Text block:
§
The cross-reactive M1BR repertoire, had increased usage of clones expressing the public EBV-BR-specific AV8.1-CAVKDTDLIF-AJ34 (or variants of it) paired with multiple different TCRb chains some of which did express the IAV-M1 public BV19 family (Table 1D). Once again, as these M1BR clones are likely high affinity to EBV-BR, but low affinity to IAV-M1 it would not be ideal for them to start to proliferating during acute IAV infection. There was also a relatively unique public M1BR cross-reactive TCR which expressed the public EBV-BR AV8.1 with a relatively unknown motif AV8.1-CAxGNNNARLMF-J31.1 paired with a unique cross-reactive motif TCRb BV3.2-CASSQALTDYGYTF-1.2. This clone is most likely low affinity to IAV-M1 but capable of proliferating during IAV infection resulting in a less than optimum responses.

These studies highlight how important the develop of new tools and algorithms to study TCR repertoires, such as TCRdist and GLIPH (6, 29), can lead to our better understanding the evolution of antigen-specific repertoires. Other investigators are developing models that may assist us in predicting TCR specificity and cross-reactivity (28, 4749). Developing more advanced computational methods for designing highly specific and potent TCR for use in engineering T cell therapies requires large amounts of accurate data on antigen-specific TCR repertoires and MHC-peptide complexes. Taken together all of these findings suggest that we have finally reached a paradigm shifting moment in our understanding of TCR structure and repertoire that could lead to a much better understanding of T cell mediated diseases and/or the development of T cell specific treatments.

Disease etiology and diagnosis by TCR repertoire analysis is beginning to gain more attention as technology improves (50). Several lines of evidence suggest that EBV-specific CD8 T cells are important for the control of EBV long term (51), including successful treatment of EBV-associated lymphoproliferative disorders and post-transplant associated EBV infections by adoptive transfer of EBV-specific CD8 T cells (52, 53). Recently, using high-throughput sequencing in multiple sclerosis (MS) patients, a disease associated with EBV-induced acute infectious mononucleosis, the TCR repertoire from the cerebrospinal fluid was found to be enriched in EBV-reactive CD8 T cells that were distinct from the blood37. TCR repertoires are increasingly being linked to disease (50) like recovery from cancer (54, 55), and our work which suggests that TCR repertoire differences contribute to protection against infection or impact disease severity (23, 24). Recent work (56) suggests that defective CD8 T cell control of EBV reactivation in multiple sclerosis (MS) patients leads to an expanded population of EBV-infected, autoreactive B cells; this is supported by preliminary results of a Phase I clinical trial that demonstrated improvement of MS symptoms following infusion of autologous EBV-specific CD8 T cells, which are thought to bring the virus under control (57). These types of T cell therapies make it imperative that more-advanced methods integrating computational biology and structural modeling become available for designing highly specific and potent TCRs. Methods to predict optimum TCR features to be recognized and activated by a particular antigen and for identifying TCR antigen-specificity groups without the need to isolate antigen-specific T cells would be highly valuable and are beginning to be developed (6, 29). Recently, progress has been made in developing algorithms that identify crossreactive epitopes, between strains of similar viruses like IAV and coronaviruses (58).
§
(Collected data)
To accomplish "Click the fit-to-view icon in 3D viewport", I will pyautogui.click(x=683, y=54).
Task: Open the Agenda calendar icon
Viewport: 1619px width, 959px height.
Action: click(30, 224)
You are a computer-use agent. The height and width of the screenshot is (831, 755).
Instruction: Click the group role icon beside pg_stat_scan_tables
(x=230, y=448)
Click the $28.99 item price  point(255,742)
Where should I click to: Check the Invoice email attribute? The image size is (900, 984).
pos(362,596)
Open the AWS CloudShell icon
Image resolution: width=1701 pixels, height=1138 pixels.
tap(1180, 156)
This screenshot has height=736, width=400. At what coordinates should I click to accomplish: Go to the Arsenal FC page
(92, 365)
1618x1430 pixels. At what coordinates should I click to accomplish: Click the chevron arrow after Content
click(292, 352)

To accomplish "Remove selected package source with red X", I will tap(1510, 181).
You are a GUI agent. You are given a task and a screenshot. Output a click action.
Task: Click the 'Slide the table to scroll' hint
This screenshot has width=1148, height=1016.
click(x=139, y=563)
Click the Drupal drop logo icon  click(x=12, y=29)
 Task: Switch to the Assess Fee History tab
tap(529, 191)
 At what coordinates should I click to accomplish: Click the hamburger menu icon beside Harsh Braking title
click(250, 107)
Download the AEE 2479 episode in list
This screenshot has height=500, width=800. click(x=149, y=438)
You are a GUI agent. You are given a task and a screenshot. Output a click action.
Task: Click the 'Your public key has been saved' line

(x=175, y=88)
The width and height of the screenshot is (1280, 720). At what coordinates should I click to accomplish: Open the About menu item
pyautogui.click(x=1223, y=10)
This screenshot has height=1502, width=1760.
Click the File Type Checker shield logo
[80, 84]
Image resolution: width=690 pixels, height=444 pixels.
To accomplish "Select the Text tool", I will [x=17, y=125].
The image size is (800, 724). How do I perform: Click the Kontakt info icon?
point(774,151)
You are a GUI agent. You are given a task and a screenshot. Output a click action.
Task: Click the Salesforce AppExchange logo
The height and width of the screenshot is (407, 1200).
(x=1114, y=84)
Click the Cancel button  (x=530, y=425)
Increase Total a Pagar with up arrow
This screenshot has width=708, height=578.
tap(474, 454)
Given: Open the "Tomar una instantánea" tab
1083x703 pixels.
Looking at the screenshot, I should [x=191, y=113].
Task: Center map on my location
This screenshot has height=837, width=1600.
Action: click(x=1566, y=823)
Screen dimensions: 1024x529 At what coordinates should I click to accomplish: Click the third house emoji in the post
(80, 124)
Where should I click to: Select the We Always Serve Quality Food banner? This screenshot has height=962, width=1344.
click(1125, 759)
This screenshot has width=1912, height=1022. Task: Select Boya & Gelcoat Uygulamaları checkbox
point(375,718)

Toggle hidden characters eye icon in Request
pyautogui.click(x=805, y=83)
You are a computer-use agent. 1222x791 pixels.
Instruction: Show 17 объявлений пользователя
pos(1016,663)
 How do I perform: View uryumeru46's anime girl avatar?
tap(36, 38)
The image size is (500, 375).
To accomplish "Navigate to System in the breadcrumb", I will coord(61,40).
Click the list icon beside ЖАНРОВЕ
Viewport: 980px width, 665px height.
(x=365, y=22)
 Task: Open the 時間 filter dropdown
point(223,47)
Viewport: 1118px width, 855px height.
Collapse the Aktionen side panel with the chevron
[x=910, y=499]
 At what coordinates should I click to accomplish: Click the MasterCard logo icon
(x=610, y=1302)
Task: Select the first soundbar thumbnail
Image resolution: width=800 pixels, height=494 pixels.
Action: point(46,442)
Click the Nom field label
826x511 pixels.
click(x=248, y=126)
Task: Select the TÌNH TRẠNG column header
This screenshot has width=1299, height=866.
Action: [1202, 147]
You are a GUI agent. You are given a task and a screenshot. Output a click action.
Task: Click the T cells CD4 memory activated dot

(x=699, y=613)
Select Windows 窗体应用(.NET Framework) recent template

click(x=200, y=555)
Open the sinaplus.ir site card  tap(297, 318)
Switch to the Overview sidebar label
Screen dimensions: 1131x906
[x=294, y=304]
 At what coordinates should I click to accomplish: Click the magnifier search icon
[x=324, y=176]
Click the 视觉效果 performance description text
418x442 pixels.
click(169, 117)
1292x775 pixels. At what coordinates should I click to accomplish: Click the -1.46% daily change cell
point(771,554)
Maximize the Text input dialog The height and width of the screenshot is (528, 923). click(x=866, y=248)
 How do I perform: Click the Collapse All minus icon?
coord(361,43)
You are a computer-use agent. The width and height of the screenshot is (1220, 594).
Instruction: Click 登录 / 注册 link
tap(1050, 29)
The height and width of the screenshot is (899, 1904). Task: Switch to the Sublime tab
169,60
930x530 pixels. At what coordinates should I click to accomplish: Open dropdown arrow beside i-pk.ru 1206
§
The task: Which two tools does the text on T cell receptor repertoires give as examples of new tools and algorithms for studying TCR repertoires?

Response to the task: TCRdist and GLIPH.